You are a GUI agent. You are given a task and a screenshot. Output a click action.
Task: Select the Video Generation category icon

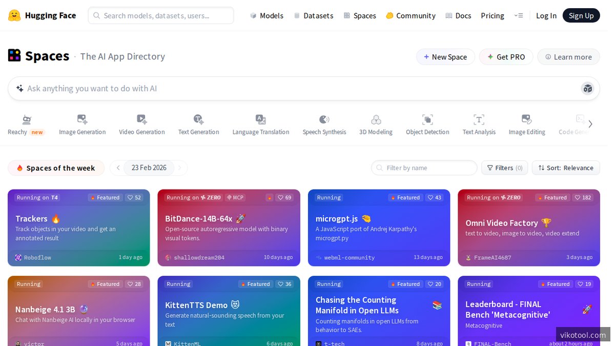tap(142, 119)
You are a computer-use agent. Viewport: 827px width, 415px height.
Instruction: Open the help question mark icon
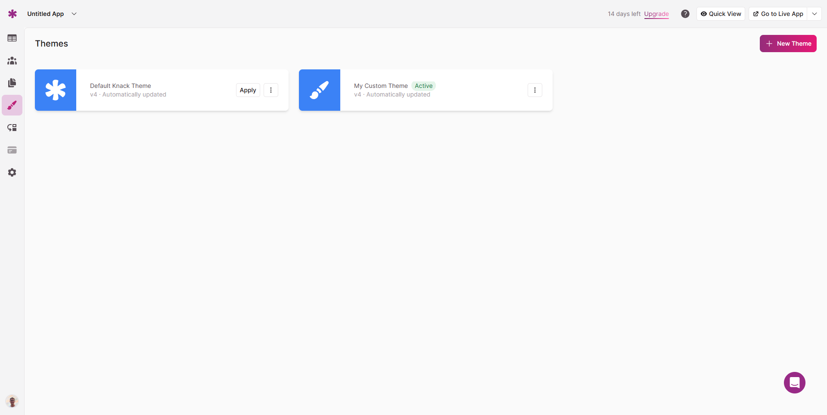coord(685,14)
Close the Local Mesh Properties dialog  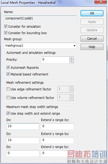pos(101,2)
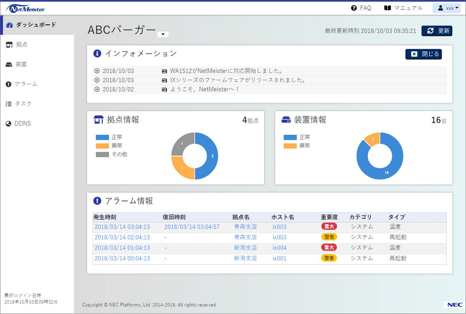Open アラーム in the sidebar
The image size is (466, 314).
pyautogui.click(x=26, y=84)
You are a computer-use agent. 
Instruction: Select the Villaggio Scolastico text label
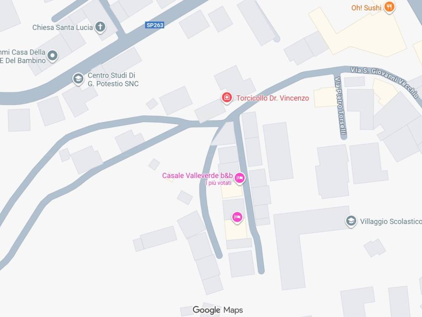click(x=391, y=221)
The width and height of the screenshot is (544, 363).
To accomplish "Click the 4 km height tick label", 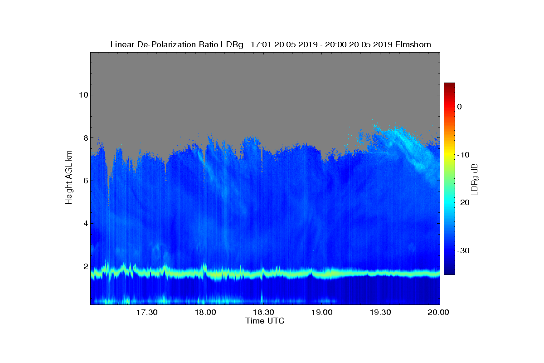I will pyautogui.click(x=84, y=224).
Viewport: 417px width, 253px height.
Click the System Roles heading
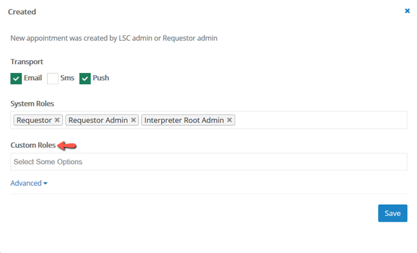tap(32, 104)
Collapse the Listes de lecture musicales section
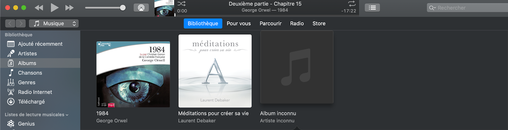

EXERCISE AIM: Nothing but a number should be given: how many lines in the listing hold the word "Viewport".

FINAL ANSWER: 2